Zelda Bronstein in her article, Supply Sophistry, is completely correct in her examination of the many flaws in the supply and demand argument as it pertains to housing. It is worth noting that supply and demand doesn’t really apply to anything.
The supply and demand mantra has infiltrated all our economic debates and permeates our housing discussions even as it leads further and further away from economic justice. This myth is propagated by those who profit from entrenching it into our assumptions. Nothing has ever been a direct supply-and-demand relationship because a host of conditions—slavery, labor devaluation, tariffs, taxes, global corporate conglomeration—make consumerism an indirect relationship.
Supply-side economics was Ronald Reagan’s simplistic explanation of capitalism, the discredited “trickle down” theory. The idea is that perpetual growth, sponsored and spurred by tax benefits and subsidies for wealthy individuals and corporations, will inevitably dribble downward to the lower classes. As comedian Will Durst put it, “Trickle-down means the rich can pee on us from greater and greater heights.”
According to the Department of Treasury’s investigative and research unit, FinCen, the main drivers of housing prices are luxury housing, real estate speculation, and investment packaging by financial institutions. Conclusions of multi-year studies by Dr. John Rose as well as a 2018 paper from the International Monetary Fund, show that housing prices are disconnected from supply and demand for multiple reasons, not the least of which is that it never applied in the first place.
From 2012 to 2019, SF Bay Area housing prices rose by 110 percent. The population decreased by 12 percent. What did increase was the wealth gap. During that same period, the average wage worker earned $45,000 a year, while those who received compensation rather than paychecks earned $160,000 a year.
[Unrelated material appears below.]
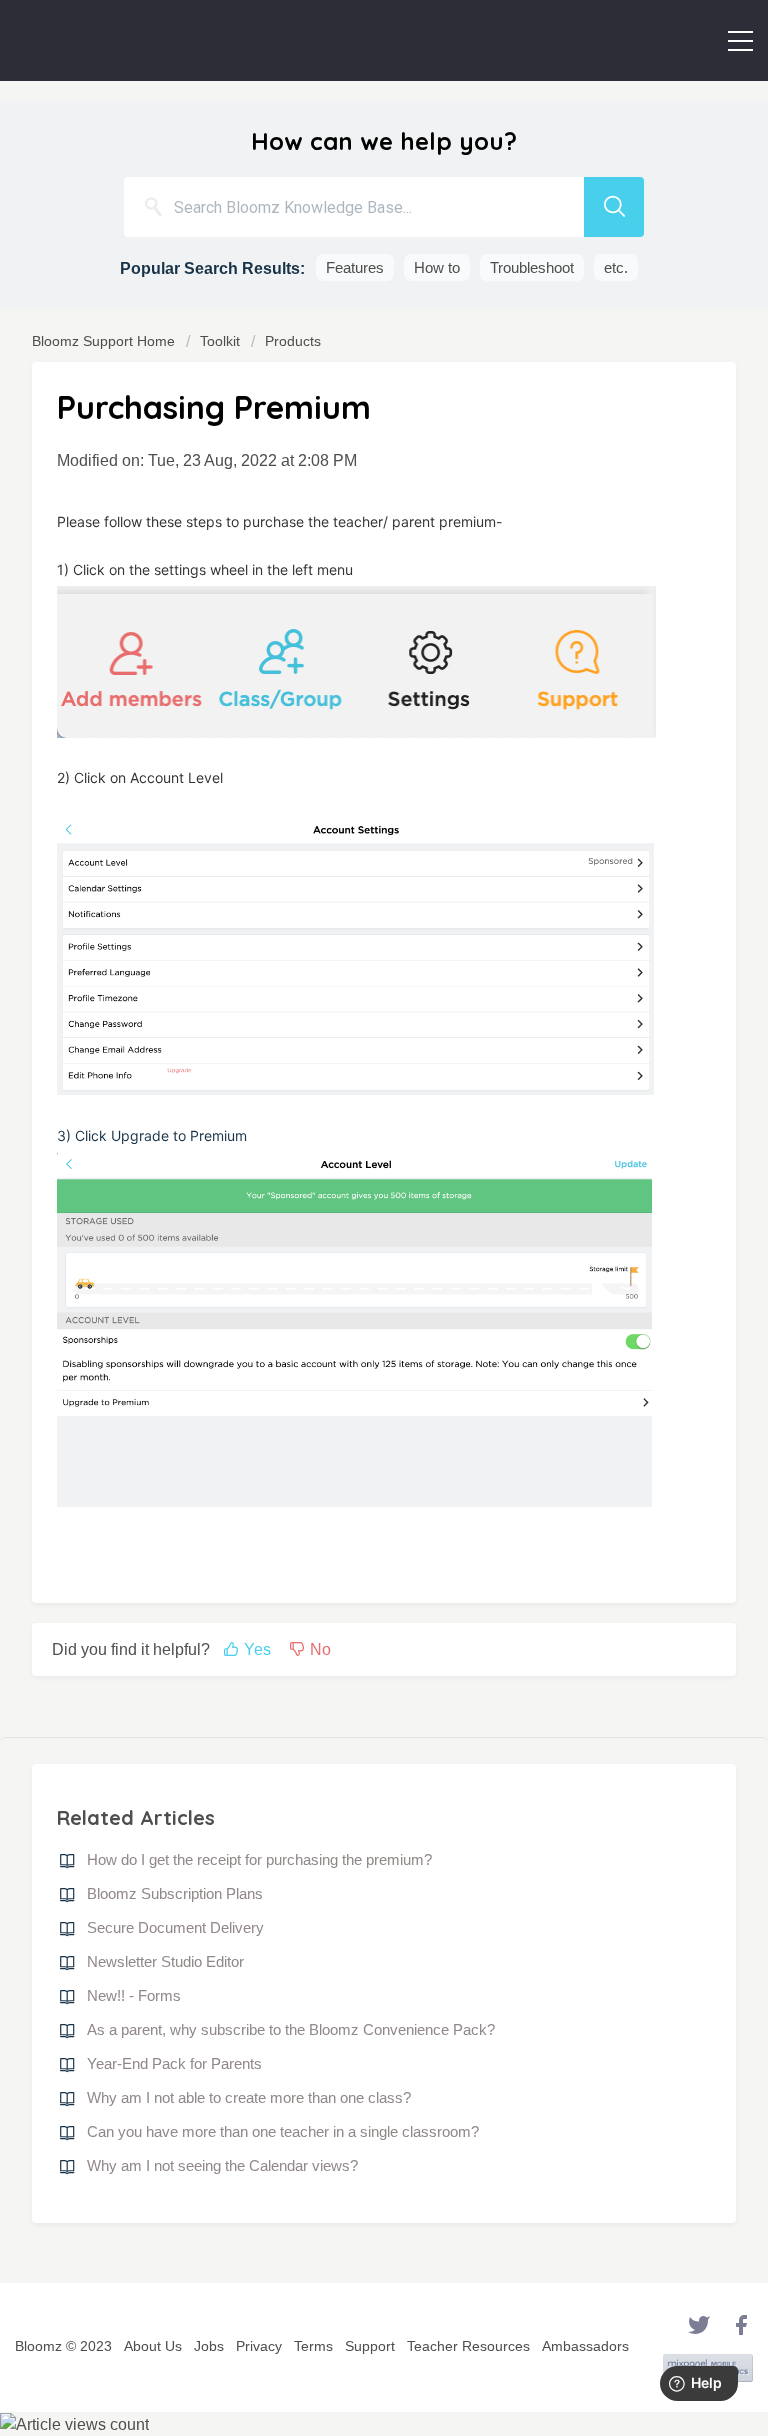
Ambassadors (585, 2346)
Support (370, 2346)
According to Forbes, nearly one-third of San Francisco residents are multi-millionaires—that is, people who have received more than $2.3 million per year in liquid assets (stocks, investments, trusts, financial instruments that translate into cash) for at least three years. Those who live on paychecks cannot compete against those who can borrow against and get a tax write off for loans against investments. Teachers do not get stock options.
In a block of $1 million houses, when someone comes in and offers $2 million, then all the houses are worth $2 million. When a real estate speculator turns a $1 million single-family home into three units, they don’t build three $500,000 units, but three $2 million units. This has nothing to do with demand, and everything to do with wealth distribution.
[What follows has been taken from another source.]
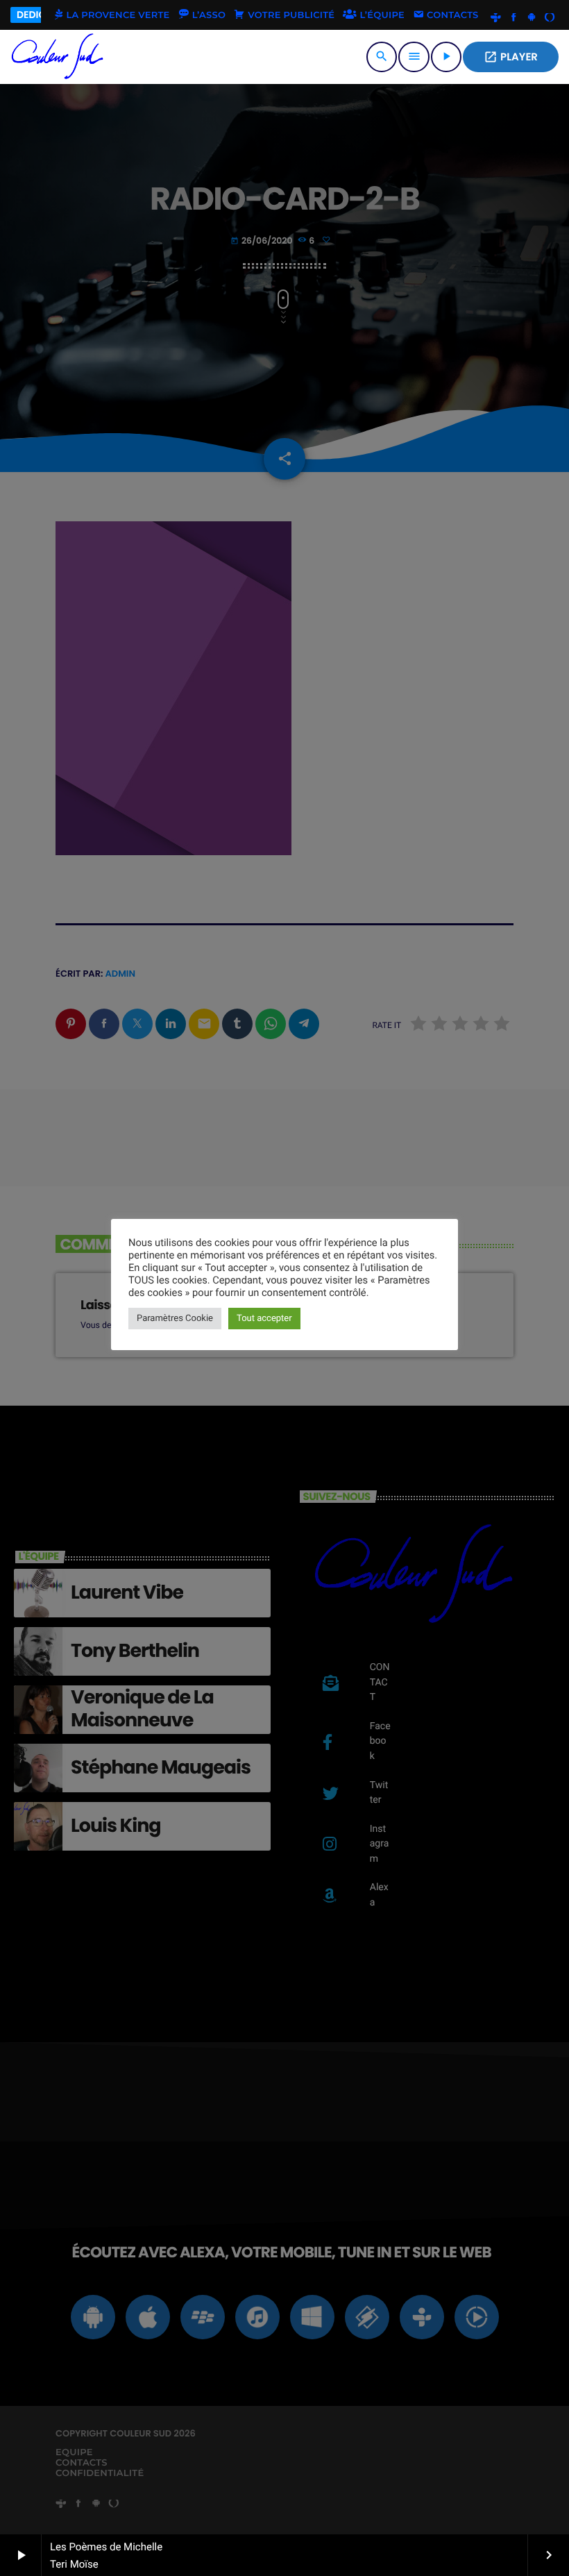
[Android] (531, 18)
Even if supply and demand were a real process, emphasizing supply intentionally ignores what drives demand: tax subsidies for multi-billion-dollar corporations to continually enlarge. Corporations don’t set up in places that do not, cannot provide the deep level of financial support that comes from wealthier states like California and Texas with strong supplemental industries like agriculture, oil, and manufacturing. When Kansas tried, it went bankrupt.
Tech, finance, and real estate development companies would not have imbedded themselves so deeply in the heart of San Francisco were it not for the billions of dollars in Department of Defense funding, tax breaks to stay in California, billions more in federal funds to keep expanding, and taxation policies that treat a paycheck with derision, but a dividend with reverence.
Good Jobs First reports that megadeals for datacenters supported by “state and local subsidies to Google, Apple, Microsoft, Facebook and Amazon Web Services…cost (taxpayers) $1.9 million per job.” Apple has an ongoing agreement with Santa Clara to collect sales taxes that residents presume are going to public works. Fresno gave Amazon $30 million, part of sales tax revenue, and control of the city budget.
Now that some non-white people have the economic ability to afford the satisfaction, generational wealth, and financial security of single-family homes, those in power have cast them as the cause of high housing prices. Legislators funded by real estate and finance companies have upzoned and subsidized massive developments that target communities of low-and middle-income homeowners in San Francisco, Los Angeles, Atlanta, Miami, and Seattle. Politicians have laden residents with density and land-use requirements that place a financial burden on those least able to bear it. Those laws also come with an exorbitant environmental cost.
It is physically and financially impossible to build forever. A skyscraper does more harm to the climate than a flat home because a single-family home can have a radiant roof and dirt and trees, while a tower has more heat radiating area and requires a host of ecologically detrimental support systems. The loss of cities’ largest open space, backyards, has shifted everything from wind patterns to water retention, has changed the behavior of birds and bears. San Francisco, once a moderate temperature town, is now the fifth hottest heat island in the US. Density is doing damage and it’s pushing people further and further into rural areas.
The Washington Post reports that 30 percent of homes are being sold to investment companies rather than to homeowners. That’s a really different demand than family home ownership to secure a place on the economic ladder.
Housing is at once a need, an investment, and a commodity. It involves multiple layers of creation, accessibility, availability, and safety. Housing is not simply a product universally available and analogous in quality like soap, yet public discussion continues to rely upon a dangerous economic mythology and ignore the immoral underpinnings of public policies.